To do: Your answer must contain each line of the listing in which "tile" appears, copied in full.

※ ※ ※

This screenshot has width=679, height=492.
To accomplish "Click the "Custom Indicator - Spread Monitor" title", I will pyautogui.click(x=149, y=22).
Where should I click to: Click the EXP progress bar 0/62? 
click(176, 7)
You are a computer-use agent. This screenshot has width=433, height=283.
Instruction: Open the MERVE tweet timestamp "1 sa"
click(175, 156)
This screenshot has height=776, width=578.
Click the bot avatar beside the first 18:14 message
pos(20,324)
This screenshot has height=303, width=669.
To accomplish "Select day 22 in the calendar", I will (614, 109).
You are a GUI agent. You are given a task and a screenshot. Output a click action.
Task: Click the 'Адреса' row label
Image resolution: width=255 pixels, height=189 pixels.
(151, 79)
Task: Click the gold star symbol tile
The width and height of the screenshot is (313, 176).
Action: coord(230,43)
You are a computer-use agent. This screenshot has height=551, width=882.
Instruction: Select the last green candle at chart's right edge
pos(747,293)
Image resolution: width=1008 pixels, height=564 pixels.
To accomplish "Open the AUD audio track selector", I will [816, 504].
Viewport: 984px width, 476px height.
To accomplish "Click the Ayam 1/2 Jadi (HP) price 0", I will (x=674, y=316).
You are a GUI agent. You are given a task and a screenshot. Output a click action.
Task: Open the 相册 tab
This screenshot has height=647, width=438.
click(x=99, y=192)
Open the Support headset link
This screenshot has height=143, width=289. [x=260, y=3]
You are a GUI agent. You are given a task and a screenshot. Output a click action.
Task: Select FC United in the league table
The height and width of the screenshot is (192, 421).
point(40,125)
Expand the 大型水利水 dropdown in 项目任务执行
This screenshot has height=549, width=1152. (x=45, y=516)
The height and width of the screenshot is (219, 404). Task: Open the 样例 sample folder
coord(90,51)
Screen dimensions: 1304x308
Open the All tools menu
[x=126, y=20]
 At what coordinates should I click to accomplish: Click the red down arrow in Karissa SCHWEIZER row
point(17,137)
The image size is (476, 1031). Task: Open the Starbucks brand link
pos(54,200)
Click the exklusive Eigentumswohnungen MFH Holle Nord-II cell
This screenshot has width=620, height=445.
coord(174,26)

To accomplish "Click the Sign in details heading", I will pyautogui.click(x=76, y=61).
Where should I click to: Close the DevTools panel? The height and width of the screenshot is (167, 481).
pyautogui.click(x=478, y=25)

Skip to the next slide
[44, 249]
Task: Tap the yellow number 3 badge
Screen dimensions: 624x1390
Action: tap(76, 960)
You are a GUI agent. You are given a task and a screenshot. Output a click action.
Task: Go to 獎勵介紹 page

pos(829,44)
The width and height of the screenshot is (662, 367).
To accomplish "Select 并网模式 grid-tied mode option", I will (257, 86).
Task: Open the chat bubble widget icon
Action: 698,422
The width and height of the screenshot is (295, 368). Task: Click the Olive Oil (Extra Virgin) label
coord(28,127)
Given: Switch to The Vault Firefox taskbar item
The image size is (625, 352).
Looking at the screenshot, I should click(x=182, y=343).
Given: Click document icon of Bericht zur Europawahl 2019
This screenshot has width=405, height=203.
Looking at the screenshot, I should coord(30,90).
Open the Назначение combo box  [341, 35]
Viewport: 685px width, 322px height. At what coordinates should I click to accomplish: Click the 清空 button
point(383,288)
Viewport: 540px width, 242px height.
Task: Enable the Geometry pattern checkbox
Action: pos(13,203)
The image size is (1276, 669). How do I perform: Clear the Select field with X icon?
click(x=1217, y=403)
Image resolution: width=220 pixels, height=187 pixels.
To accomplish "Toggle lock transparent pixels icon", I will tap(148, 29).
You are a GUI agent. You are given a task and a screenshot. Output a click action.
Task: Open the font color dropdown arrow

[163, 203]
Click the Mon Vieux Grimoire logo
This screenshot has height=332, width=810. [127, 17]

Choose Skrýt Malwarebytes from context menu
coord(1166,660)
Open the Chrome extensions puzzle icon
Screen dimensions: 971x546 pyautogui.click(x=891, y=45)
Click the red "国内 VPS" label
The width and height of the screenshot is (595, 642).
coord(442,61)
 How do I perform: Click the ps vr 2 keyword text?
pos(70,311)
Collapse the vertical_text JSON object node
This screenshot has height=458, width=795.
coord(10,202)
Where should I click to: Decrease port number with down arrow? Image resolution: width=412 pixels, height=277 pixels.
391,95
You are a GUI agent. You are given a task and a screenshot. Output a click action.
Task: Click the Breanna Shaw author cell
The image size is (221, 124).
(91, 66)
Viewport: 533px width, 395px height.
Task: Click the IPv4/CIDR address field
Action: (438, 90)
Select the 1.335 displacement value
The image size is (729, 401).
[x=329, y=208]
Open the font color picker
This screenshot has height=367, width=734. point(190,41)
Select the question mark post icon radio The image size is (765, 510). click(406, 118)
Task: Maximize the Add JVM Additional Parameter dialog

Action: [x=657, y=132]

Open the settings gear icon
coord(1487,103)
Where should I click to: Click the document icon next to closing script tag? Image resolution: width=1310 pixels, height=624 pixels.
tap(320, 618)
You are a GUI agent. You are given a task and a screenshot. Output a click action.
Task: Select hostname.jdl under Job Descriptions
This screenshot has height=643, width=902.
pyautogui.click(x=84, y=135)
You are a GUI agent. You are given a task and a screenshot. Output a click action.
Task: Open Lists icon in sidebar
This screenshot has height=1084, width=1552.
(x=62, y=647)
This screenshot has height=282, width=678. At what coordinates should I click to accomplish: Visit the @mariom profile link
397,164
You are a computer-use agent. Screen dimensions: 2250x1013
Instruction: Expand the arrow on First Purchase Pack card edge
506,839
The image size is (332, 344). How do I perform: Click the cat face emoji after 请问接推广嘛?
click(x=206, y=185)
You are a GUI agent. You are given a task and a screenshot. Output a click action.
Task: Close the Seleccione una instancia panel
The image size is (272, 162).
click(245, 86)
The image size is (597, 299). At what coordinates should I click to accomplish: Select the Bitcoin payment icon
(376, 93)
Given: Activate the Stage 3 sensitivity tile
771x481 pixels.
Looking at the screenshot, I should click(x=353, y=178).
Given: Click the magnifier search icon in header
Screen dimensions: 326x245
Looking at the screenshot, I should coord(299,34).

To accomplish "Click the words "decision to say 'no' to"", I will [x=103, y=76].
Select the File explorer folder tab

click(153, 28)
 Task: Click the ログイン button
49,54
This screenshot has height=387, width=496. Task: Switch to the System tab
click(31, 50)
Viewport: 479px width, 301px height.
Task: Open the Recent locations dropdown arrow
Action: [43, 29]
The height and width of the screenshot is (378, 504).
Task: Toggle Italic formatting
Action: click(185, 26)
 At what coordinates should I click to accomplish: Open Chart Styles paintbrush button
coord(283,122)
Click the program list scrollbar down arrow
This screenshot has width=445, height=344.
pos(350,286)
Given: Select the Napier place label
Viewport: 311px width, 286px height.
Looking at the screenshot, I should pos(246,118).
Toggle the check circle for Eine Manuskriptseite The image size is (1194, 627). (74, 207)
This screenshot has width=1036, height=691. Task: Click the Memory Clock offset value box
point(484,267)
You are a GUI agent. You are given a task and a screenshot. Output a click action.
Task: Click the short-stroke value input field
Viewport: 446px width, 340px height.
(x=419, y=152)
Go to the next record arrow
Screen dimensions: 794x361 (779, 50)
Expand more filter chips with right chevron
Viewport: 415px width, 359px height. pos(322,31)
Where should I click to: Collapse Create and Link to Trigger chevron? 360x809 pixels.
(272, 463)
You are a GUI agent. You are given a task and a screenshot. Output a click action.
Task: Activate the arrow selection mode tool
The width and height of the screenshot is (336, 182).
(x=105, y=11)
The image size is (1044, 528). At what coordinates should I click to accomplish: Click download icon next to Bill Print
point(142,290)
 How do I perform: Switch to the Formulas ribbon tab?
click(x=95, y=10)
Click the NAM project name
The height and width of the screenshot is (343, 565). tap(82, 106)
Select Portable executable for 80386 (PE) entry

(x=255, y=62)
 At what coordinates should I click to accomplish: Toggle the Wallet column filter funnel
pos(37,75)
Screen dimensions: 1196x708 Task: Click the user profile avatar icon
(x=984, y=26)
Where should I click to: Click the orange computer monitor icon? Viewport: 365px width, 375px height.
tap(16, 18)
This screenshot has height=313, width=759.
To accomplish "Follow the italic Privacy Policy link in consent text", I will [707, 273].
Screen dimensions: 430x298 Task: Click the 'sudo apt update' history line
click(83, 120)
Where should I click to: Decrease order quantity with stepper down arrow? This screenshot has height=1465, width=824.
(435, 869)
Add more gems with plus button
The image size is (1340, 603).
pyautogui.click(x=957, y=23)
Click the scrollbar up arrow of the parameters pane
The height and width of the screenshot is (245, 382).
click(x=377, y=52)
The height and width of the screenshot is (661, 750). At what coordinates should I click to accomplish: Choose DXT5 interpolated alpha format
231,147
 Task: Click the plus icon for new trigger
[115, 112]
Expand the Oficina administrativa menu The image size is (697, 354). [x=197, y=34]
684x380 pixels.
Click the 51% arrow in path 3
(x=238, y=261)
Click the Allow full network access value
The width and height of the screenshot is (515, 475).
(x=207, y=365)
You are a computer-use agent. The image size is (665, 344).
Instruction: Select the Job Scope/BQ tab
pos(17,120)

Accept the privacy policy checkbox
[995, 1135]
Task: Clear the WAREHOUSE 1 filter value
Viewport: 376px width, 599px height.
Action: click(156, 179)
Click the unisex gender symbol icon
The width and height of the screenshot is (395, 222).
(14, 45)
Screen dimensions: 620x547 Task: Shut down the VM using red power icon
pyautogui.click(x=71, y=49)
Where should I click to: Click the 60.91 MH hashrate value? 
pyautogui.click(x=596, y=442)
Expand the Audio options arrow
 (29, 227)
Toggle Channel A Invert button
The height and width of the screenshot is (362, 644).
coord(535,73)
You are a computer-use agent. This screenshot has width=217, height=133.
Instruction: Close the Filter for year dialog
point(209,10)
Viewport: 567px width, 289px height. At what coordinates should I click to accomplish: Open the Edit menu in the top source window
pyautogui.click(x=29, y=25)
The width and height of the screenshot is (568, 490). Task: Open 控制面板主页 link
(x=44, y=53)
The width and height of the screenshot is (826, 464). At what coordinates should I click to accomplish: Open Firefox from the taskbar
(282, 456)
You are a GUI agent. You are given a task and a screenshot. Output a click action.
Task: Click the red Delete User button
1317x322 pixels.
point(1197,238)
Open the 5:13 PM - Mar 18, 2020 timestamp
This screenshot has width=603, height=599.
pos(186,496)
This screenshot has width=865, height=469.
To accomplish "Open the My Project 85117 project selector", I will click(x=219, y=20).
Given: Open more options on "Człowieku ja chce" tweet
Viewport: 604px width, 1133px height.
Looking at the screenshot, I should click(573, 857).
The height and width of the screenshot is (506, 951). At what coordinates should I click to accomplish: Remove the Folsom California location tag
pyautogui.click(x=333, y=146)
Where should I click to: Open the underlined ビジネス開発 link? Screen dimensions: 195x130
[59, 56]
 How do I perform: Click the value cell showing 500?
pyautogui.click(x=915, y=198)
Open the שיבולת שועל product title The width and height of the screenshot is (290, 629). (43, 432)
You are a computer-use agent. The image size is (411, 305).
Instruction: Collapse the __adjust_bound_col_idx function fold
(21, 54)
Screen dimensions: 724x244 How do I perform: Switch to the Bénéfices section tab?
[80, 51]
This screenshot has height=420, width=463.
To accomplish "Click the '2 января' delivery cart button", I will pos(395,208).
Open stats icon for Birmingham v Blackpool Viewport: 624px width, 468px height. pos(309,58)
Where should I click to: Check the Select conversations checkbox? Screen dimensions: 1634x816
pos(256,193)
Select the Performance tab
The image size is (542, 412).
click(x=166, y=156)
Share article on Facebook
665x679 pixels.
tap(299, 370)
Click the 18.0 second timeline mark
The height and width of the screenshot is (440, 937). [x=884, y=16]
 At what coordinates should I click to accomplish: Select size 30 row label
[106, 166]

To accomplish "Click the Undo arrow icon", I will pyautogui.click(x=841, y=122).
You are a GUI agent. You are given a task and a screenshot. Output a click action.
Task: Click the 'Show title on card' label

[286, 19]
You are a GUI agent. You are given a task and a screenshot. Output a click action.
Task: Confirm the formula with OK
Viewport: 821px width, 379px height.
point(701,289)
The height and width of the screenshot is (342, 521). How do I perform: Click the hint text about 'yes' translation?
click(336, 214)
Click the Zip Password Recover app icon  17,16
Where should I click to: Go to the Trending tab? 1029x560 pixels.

※ ※ ※

Answer below:
Task: Click the gold star symbol tile
Given: Activate the Stage 3 sensitivity tile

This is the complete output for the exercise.